For the past eight years, manufacturers in Canada have been fighting an uphill battle. From the downturn of the U.S. economy and the rising Canadian dollar to skilled labour challenges and off-shoring trends, manufacturing here has faced tough headwinds. However, according to KPMG’s new Canadian Manufacturing Outlook 2014 Survey, times are finally moving in a direction that helps manufacturers.
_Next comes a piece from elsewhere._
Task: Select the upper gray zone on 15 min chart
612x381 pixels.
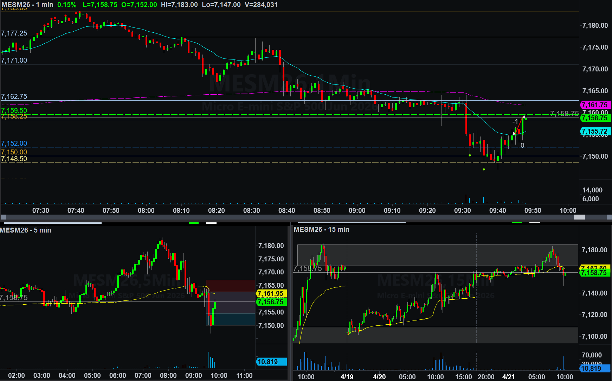Action: 437,255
The report reveals that Canadian companies are increasingly turning away from off-shoring as a cost-saving solution. In 2014, only 14 per cent of manufacturers planned to source from China, compared with 31 per cent in 2013. Likewise, plans to source from India were at 3 per cent this year compared to 12 per cent last year. Rising energy and transportation costs, along with added pressure on lead times and increased inflation in China have made Canada and the U.S. better able to provide these goods and services domestically. Reasonable energy costs and the quality and consistency of products offered here at home have also driven Canadian manufacturers to look on-shore.
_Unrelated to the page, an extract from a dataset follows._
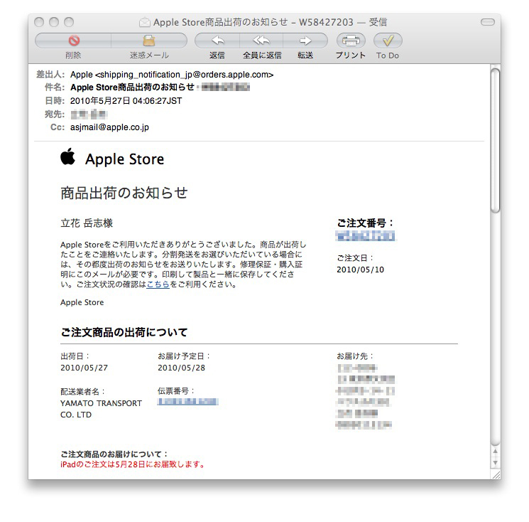Click the To Do checkmark icon
This screenshot has width=529, height=522.
click(x=388, y=41)
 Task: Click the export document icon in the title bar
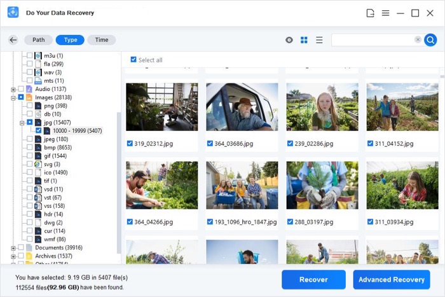tap(370, 13)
This shift to North American sourcing, along with the strengthening U.S. economy and a dollar working to their advantage, allows Canadian companies to move past simply surviving and focus efforts on increasing revenue, which the survey identified as the top priority for 81 per cent of manufacturers. Earlier this year, the sector experienced its highest monthly growth in Canada since 2008, with revenue increasing 1.4 per cent across the sector. Given the current economic climate, the time is right for manufacturing companies to tap into current trends and seize industry opportunities to ensure continued growth and future success.
Another key insight from the survey is that although there is no shortage of workers in Canada, people must have the skills for the world of manufacturing. With an international shortage of skilled manufacturing workers, Canada has the potential for an enviable home-grown skilled workforce. Schools, governments and businesses need to continue investing in the right kind of training to generate much needed on-shore talent.
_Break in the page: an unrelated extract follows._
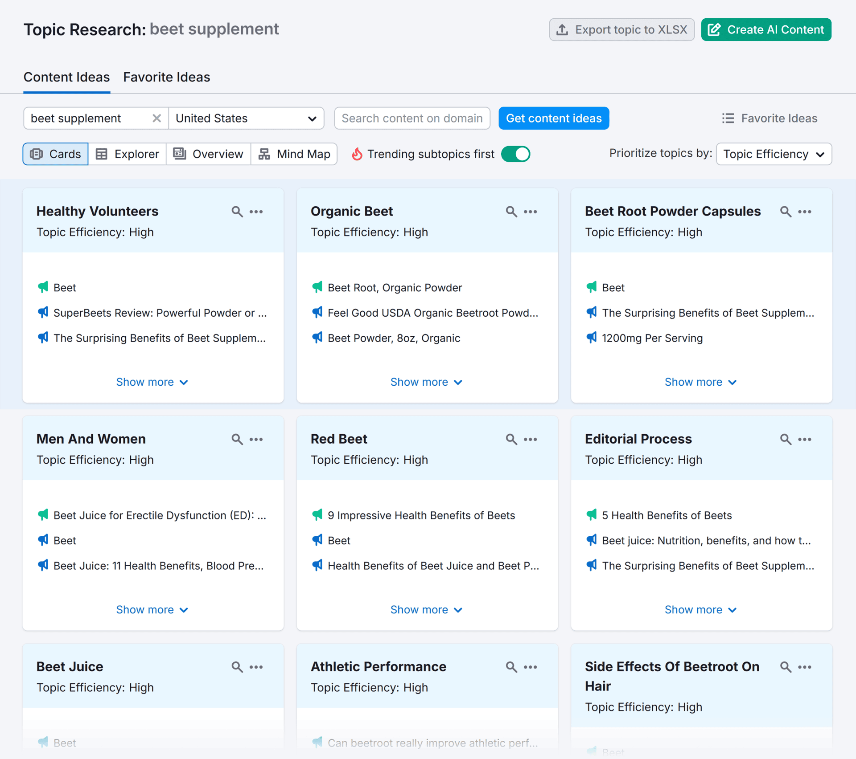
Task: Select the Mind Map view
Action: [x=294, y=154]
According to the survey findings, 75 per cent of Canadian manufacturers engage in incremental innovation, enhancing existing products and services. To remain competitive, these traditionally risk-averse companies should push further and make breakthrough innovation a part of their company culture.
Finally, the survey highlighted that leading manufacturing companies, realizing they must spend money to make money, are introducing new robotics to the shop floor. But the potential of new technologies doesn't end there; data and analytics technology offers invaluable supply chain insight, and may lead to new ways of producing and providing goods and services.
Manufacturing has a significant influence on Canada's overall economic prosperity and with the Canada-EU Trade Agreement less than two years away and expected to add $12 billion to Canada's GDP, manufacturers must capitalize on opportunities in preparation for the even greater role they are certain to play in the years to come.
To take advantage, Canadian companies should leverage their proximity to the U.S. market, the market’s tightened lead times and ability to reduce energy costs that our geographic location offers. Adjusting activities here at home will help manufacturers capitalize on the industry’s shift from off-shoring to on-shoring.
Manufacturing in Canada has undergone a period of survival of the fittest. The strongest companies have withstood tough times and are now well positioned to compete locally and globally. Canadian manufacturers are the busiest they've been in many years, and it is essential for these companies to remain focused on future success.